# What you should do
Give an exact reproduction of the lines from the one with "Instruction: Maximize the" to the final line of the entries below, both ends included, and omit the pictures.

# Extracted material
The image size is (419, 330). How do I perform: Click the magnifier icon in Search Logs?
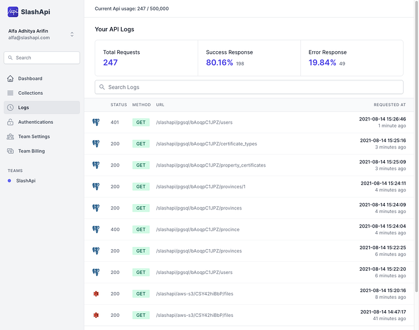click(102, 87)
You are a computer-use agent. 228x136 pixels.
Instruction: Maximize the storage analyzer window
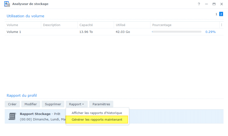pyautogui.click(x=214, y=4)
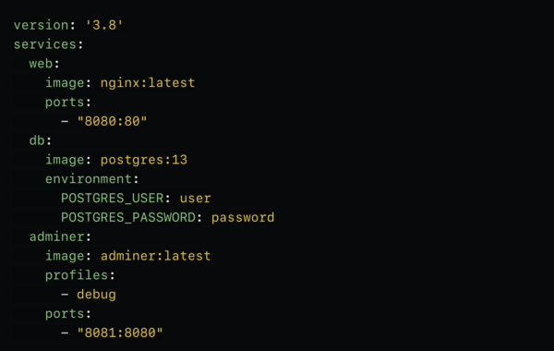Place cursor on adminer service key
The width and height of the screenshot is (554, 351).
pos(56,236)
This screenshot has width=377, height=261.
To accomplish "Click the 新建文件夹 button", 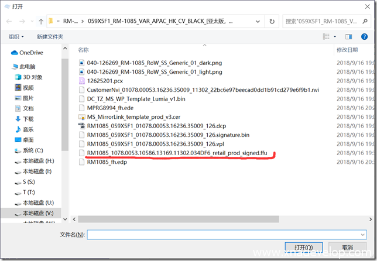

# The completed task
Instruction: Maximize the storage analyzer window
pyautogui.click(x=214, y=4)
Place cursor on adminer service key
The width and height of the screenshot is (554, 351).
pos(56,236)
This screenshot has width=377, height=261.
To accomplish "Click the 新建文件夹 button", 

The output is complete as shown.